In practice, however, purely context-based online advertising, without any information regarding the user, has been shown to perform significantly worse in terms of all key performance indicators (“KPIs”) that matter to advertisers as compared to solutions that use additional data. Regardless of how specific the content visited by the user is, each publisher can display significantly more relevant ads in the proximity of such content if important parameters regarding the user are known (age, gender and location in particular). The more additional data the publisher, advertiser or their respective advertising intermediaries have regarding the user, the more relevant context-based ads can be served to them.

The bottom line is that, today, context-based advertising is enriched with data wherever possible to achieve a level of personalization. In principle, the same data is used for such combination of received content and information about the user as is also used for purely behavior-based targeting.

However, the use of user data in context-based advertising is not only important for the display of more relevant ads.

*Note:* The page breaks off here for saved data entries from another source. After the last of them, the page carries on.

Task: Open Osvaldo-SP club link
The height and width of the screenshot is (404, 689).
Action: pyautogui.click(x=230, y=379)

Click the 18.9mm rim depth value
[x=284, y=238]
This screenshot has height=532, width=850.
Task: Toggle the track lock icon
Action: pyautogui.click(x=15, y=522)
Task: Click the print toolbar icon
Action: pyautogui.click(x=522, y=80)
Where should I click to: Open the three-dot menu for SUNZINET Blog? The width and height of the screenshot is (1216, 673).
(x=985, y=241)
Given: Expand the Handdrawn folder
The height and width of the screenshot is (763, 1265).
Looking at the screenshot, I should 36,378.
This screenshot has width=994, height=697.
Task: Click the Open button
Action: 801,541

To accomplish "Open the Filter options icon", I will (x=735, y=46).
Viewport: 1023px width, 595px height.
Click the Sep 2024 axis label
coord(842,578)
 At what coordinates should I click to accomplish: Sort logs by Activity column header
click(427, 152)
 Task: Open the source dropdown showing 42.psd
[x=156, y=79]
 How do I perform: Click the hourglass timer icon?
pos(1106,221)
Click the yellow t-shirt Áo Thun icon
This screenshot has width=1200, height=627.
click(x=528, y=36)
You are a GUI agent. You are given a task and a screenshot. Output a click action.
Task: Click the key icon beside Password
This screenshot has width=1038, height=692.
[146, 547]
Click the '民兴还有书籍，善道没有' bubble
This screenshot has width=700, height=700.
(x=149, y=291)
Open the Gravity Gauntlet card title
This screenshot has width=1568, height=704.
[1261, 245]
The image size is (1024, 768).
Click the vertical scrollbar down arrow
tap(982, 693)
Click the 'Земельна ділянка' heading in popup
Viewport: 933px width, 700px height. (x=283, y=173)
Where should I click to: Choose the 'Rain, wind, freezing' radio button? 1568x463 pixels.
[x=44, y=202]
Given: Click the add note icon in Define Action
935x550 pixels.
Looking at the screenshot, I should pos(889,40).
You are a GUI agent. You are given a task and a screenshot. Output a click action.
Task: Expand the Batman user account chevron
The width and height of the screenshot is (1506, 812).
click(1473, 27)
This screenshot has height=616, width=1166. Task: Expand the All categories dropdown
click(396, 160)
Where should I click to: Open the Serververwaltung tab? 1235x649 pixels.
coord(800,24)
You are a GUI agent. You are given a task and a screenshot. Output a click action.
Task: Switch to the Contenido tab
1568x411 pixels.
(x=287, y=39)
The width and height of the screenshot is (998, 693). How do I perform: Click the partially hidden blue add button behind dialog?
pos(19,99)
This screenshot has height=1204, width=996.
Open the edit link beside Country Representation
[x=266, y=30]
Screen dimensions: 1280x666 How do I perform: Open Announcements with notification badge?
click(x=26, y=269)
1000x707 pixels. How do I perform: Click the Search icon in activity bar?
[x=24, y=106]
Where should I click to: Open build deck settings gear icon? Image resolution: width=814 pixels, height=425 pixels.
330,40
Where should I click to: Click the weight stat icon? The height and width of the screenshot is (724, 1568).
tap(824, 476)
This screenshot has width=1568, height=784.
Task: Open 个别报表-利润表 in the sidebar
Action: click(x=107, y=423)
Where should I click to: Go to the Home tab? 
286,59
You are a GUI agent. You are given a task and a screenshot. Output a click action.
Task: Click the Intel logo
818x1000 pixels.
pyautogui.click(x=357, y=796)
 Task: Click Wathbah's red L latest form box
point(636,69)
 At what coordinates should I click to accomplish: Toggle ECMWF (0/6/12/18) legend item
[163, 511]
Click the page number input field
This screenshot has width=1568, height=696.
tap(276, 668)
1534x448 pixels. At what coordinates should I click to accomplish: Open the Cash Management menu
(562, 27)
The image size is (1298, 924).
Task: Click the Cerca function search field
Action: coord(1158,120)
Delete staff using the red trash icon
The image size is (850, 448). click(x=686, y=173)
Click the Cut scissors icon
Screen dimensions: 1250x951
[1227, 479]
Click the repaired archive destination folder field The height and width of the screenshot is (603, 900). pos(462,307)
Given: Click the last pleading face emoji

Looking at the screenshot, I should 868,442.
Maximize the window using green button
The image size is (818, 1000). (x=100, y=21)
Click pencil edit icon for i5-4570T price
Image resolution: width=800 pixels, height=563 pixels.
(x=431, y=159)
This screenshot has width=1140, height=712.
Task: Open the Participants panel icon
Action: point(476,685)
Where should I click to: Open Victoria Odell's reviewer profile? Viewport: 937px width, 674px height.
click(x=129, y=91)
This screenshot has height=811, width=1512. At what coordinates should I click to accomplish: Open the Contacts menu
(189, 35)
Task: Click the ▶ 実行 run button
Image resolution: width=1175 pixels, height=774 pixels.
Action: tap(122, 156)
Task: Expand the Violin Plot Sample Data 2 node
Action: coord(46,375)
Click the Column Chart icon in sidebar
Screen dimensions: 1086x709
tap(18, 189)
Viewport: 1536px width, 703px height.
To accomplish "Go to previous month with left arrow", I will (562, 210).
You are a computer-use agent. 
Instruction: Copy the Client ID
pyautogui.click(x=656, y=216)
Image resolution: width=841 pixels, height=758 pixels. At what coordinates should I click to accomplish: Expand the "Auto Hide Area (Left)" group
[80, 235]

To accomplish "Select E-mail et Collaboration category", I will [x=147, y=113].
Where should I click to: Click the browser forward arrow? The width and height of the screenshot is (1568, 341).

As with all online advertising formats, advertisers attach great importance to measuring and optimizing the performance of their ads. At least for this purpose, market participants will once again need access to relevant user data (see below at E.). This means that even (effective) context-based advertising cannot do without access to data. 

C. Data for behavior-based advertising

Finally, when it comes to behavior-based advertising, access to data is indispensable. If an advertiser cannot guess a user’s current or at least general interest from a search query or from the context of the website or app visited by the user, advertising inefficiencies due to wastage (i.e. scuttering losses) can only be avoided by using data regarding the user; data that allows conclusions to be drawn about his or her likely interests. Such conclusions can be drawn primarily from previous behavior of the user, such as his or her browsing, clicking and engagement history. Such behavior-based targeting stands and falls with access to such data. 

D. Data for programmatic advertising in the open display market

The importance of data for programmatic advertising in the open display market[7] is particularly obvious. To effectively market its inventory via programmatic advertising, a publisher must enable advertisers (and the intermediaries they use) to assess the value of an ad slot on a particular website or app that a user visits. For this purpose, information regarding the context (the content) on the medium and/or information regarding the user, which allows conclusions to be drawn about probable interests, must be provided. The more such information can be provided, the more accurately the algorithms of the companies involved can predict whether a user will be amenable to a particular advertising message or will find such a message annoying. The more precise the calculation and the higher the probability of a positive response to an ad, the more advertisers will bid for the ad slots. Without relevant data, on the other hand, the bids and thus the prices for ads are significantly lower, as the risk of wasted coverages (scuttering losses) increases. Beyond purely context-based advertising, the programmatic distribution of advertising inventory without relevant user data promises no success. Without data, you can't reasonably price ads because advertisers don't bid high “out of the blue.” 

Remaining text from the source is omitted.